Насчет допроса свидетелей я также получил четкие инструкции: не задавать наводящих вопросов. Они всегда должны сами выдавать информацию.
- Да-да, я здесь и утром, и днем, и ночью, - ответил Николас. Лекций в Хендоне он явно не посещал.
- Ну, если вы действительно что-то видели, - сказал я, - вам стоит поехать со мной и дать показания.
- Это будет несколько затруднительно, - ответил Николас, - если учесть, что я мертв.
Я решил, что ослышался.
- Если вас волнует ваша безопасность…
- Меня уже ничего не волнует, сквайр, - сказал Николас, - с тех пор как я умер, то есть последние сто двадцать лет.
- Но мы же разговариваем! - вырвалось у меня. - Как это возможно, если вы мертвы?

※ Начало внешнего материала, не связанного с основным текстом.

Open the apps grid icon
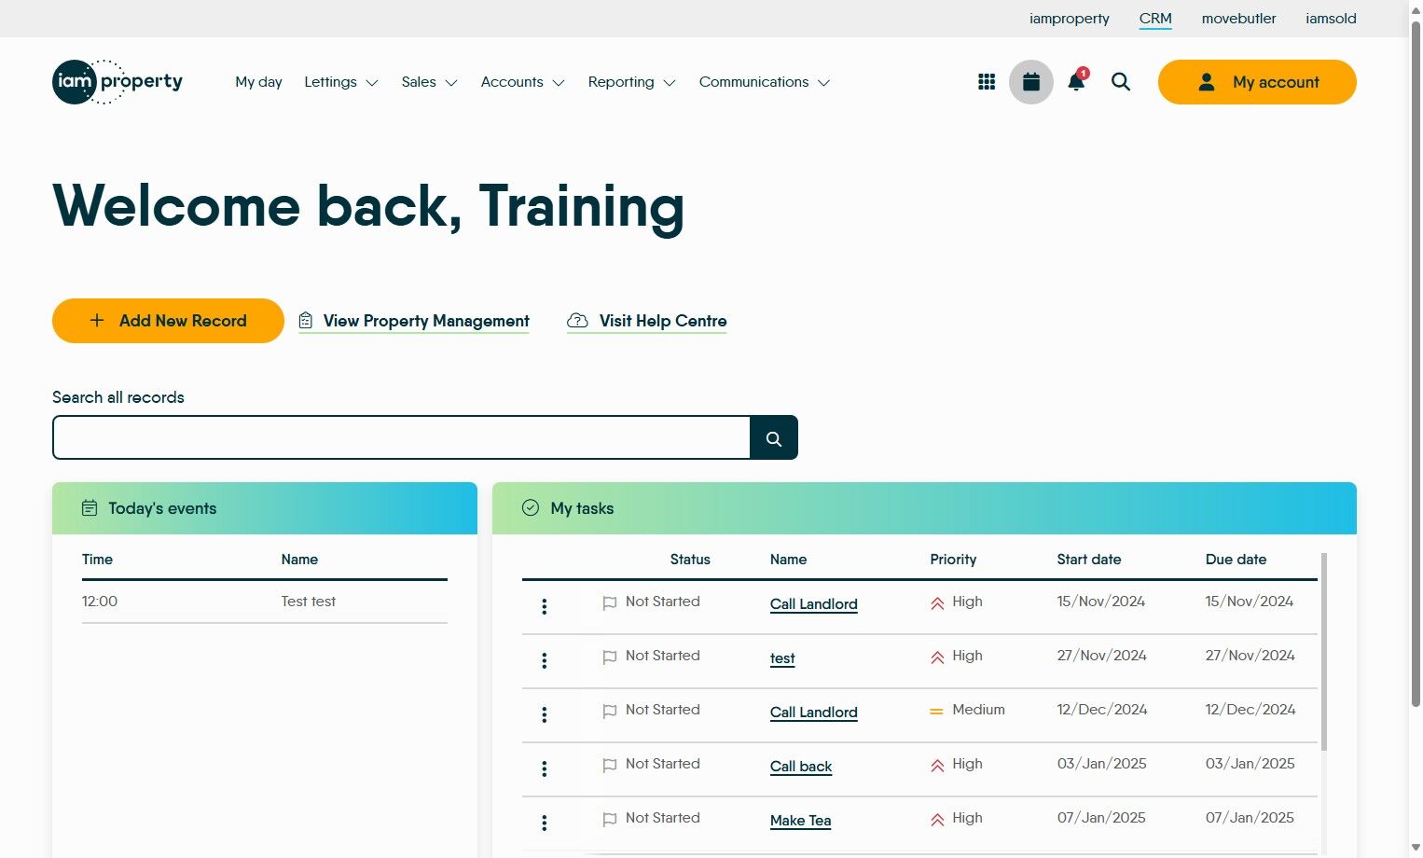 click(x=986, y=82)
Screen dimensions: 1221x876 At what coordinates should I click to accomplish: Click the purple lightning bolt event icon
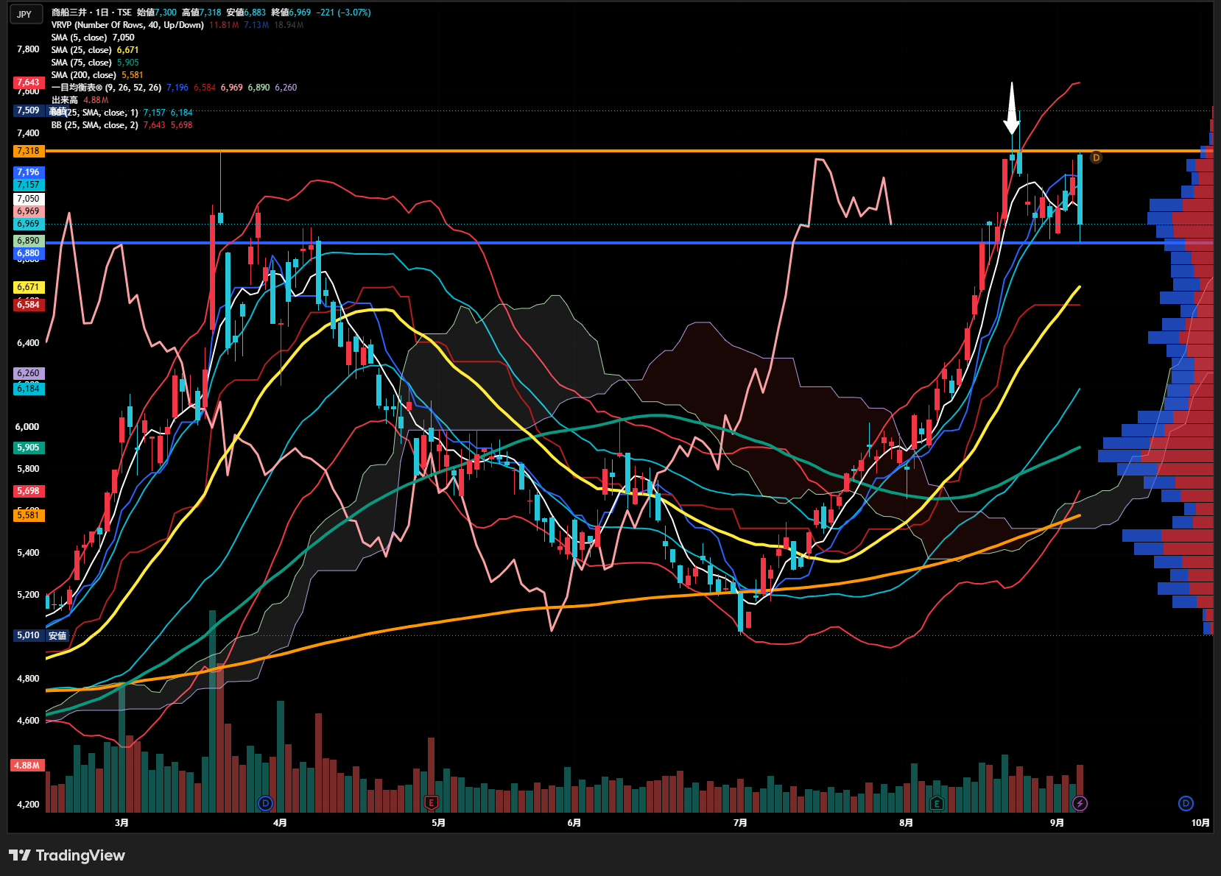click(1080, 803)
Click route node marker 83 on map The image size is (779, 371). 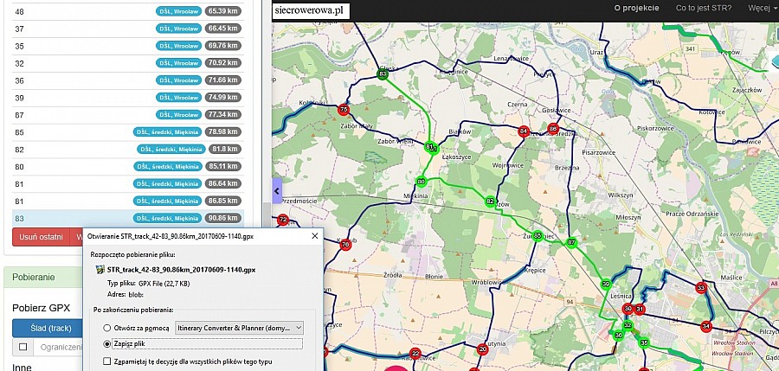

- Должно быть, у вас дар, - ответил Николас. - Как у старушки Палладино. Это вы, верно, от отца переняли. Кто он у вас, моряк? Или из рабочих на верфи? Вот и губы у вас его, и этими славными кудряшками тоже наверняка он вас наградил.
- Докажите, что вы мертвы, - попросил я.
- Как скажете, сквайр, - проговорил Николас и шагнул в круг света от фонаря.
Он был прозрачный - как голографическое изображение. Трехмерный, абсолютно реальный - но прозрачный, черт его дери! Сквозь него я ясно видел белый полог, растянутый криминалистами над местом, где было обнаружено тело.
Ну ладно, подумал я. Если едет крыша, это еще не освобождает тебя от обязанностей полицейского.
- Расскажите мне, что вы видели, - попросил я.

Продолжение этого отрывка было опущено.